Tindak Lanjut Putusan PT TUN atau Mahkamah Agung oleh KPUD
Terhadap tahapan penetapan pasangan calon tidak jarang terjadi sengketa. Calon yang tidak dinyatakan lolos oleh KPUD, sering kali mengajukan sengketa administratif hingga ke PT TUN maupun MA. Putusan PT TUN yang sudah inkrah atau putusan MA terkait penetapan pasangan calon itu bersifat final dan mengikat dan KPUD diwajibkan untuk menindaklanjutinya.
Namun yang menjadi masalah adalah ketika putusan PT TUN atau MA tersebut dikeluarkan dalam kurun waktu yang sangat dekat dengan hari pemungutan suara, yakni kurang dari 30 (tiga puluh) hari. Merujuk pada pasal 154 ayat (12) UU 10/2016 tentang Pilkada, bahwa KPUD (KPU Provinsi, KPU Kabupaten/Kota) WAJIB menindaklanjuti putusan PT TUN atau putusan MA mengenai penetapan pasangan calon peserta pemilihan sepanjang tidak melewati paling lambat 30 (tiga puluh) hari sebelum hari pemungutan suara.
Itu artinya, UU Pilkada membatasi KPUD dalam menindaklanjuti putusan lembaga peradilan tentang penetapan pasangan calon.
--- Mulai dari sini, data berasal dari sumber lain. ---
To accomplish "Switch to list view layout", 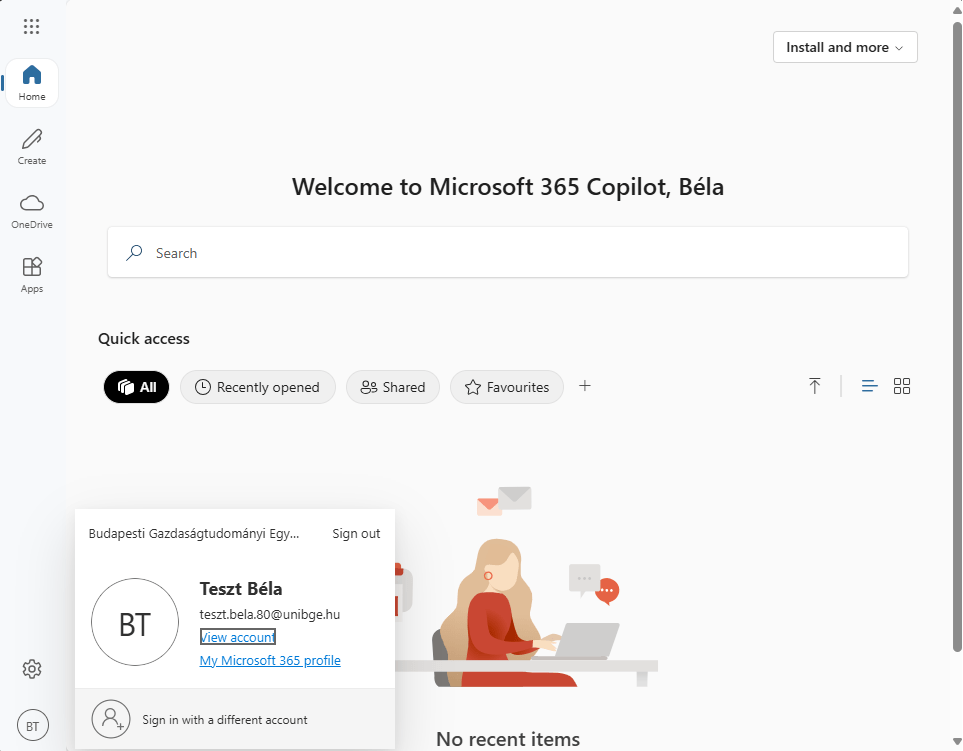I will (870, 386).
Dalam kondisi ini, jika ada daerah yang sementara menangani sengketa proses, perlu melakukan kalkulasi waktu penanganan dan putusan agar berkesesuaian dengan batas waktu sebagaimana ketentuan pasal 154 ayat (12) UU 10/2016. Sehingga KPUD dan pihak yang merasa dirugikan tidak akan diperhadapkan dengan tantangan dalam melaksanakan putusan tersebut.
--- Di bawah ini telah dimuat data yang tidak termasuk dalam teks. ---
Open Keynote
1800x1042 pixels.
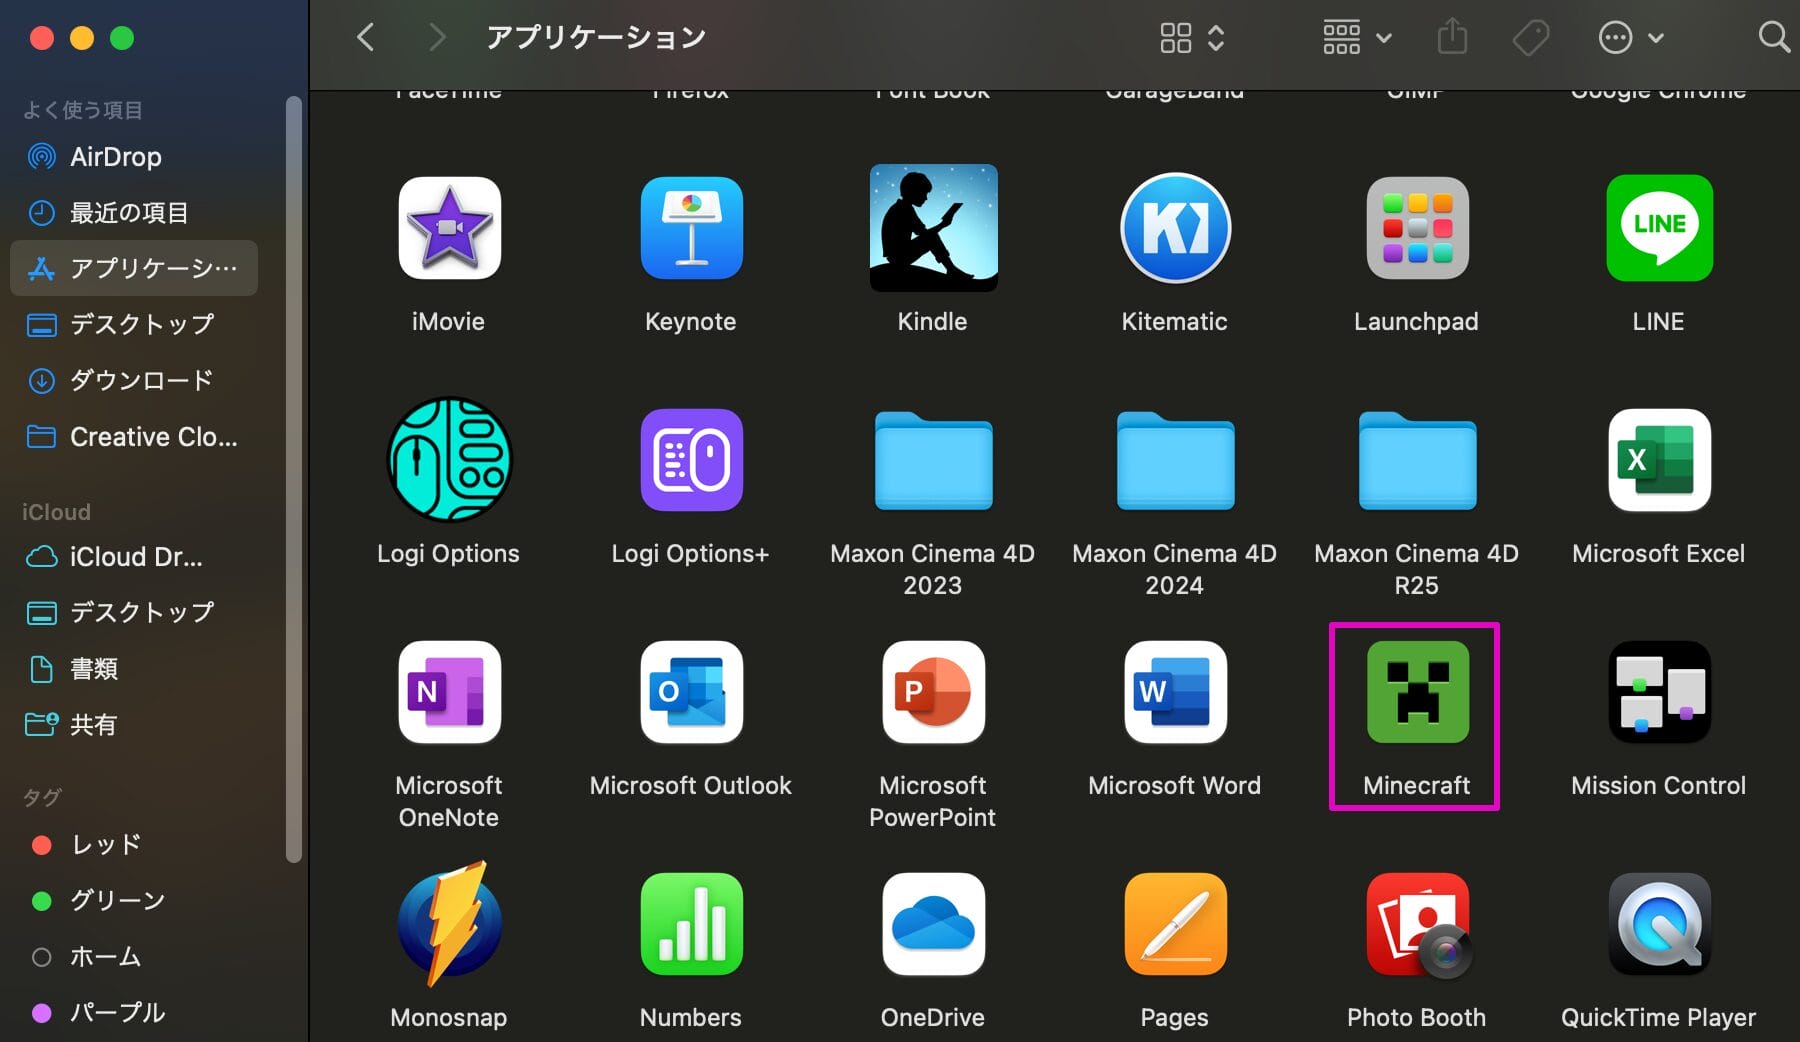[690, 228]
Alasan pembatasan waktu tersebut oleh UU Pilkada tentunya tidak lain karena adanya tahapan tekhnis seperti pencetakan ulang surat suara, distribusi logistik, dan sosialisasi kepada masyarakat sebagai pemilih tentang perubahan pasangan calon memerlukan waktu yang tidak sedikit. Disisi lain, putusan ini juga harus menghindari gangguan terhadap tahapan Pilkada lainnya serta menjaga legitimasi pemilihan. Dalam konteks ini, KPUD harus tertib administrasi dan taat kepada aturan perundang-undangan.
Kesimpulan
Keterbatasan waktu dalam penyelesaian sengketa Pilkada memiliki implikasi hukum. Pertama, hal ini berpotensi menimbulkan ketidakpastian hukum. Ketika sengketa proses tidak terselesaikan dengan baik, legitimasi hasil Pilkada bisa dipertanyakan, dan potensi konflik sosial di daerah meningkat. Kedua, keputusan yang terburu-buru seringkali tidak memuaskan semua pihak, sehingga membuka ruang bagi munculnya permasalahan baru dikemudian hari.
Hal ini tentunya merupakan tantangan serius dalam sistem hukum kepemiluan/pilkada di Indonesia. Penulis menilai, meskipun regulasi yang ketat bertujuan menjaga efisiensi dan kelancaran tahapan Pilkada, batasan waktu yang terlalu singkat sering kali mengorbankan kualitas penegakan keadilan.
Keterbatasan waktu yang dihadapi oleh lembaga-lembaga penyelesaian sengketa seperti Bawaslu, PT TUN dan MA menjadi faktor krusial yang mempengaruhi efektivitas serta kualitas penegakan keadilan. Oleh karena itu, Penulis berharap adanya reformasi terhadap regulasi Pilkada, terutama terkait dengan waktu penyelesaian sengketa, guna untuk mencapai keseimbangan antara efisiensi dan keadilan substantif.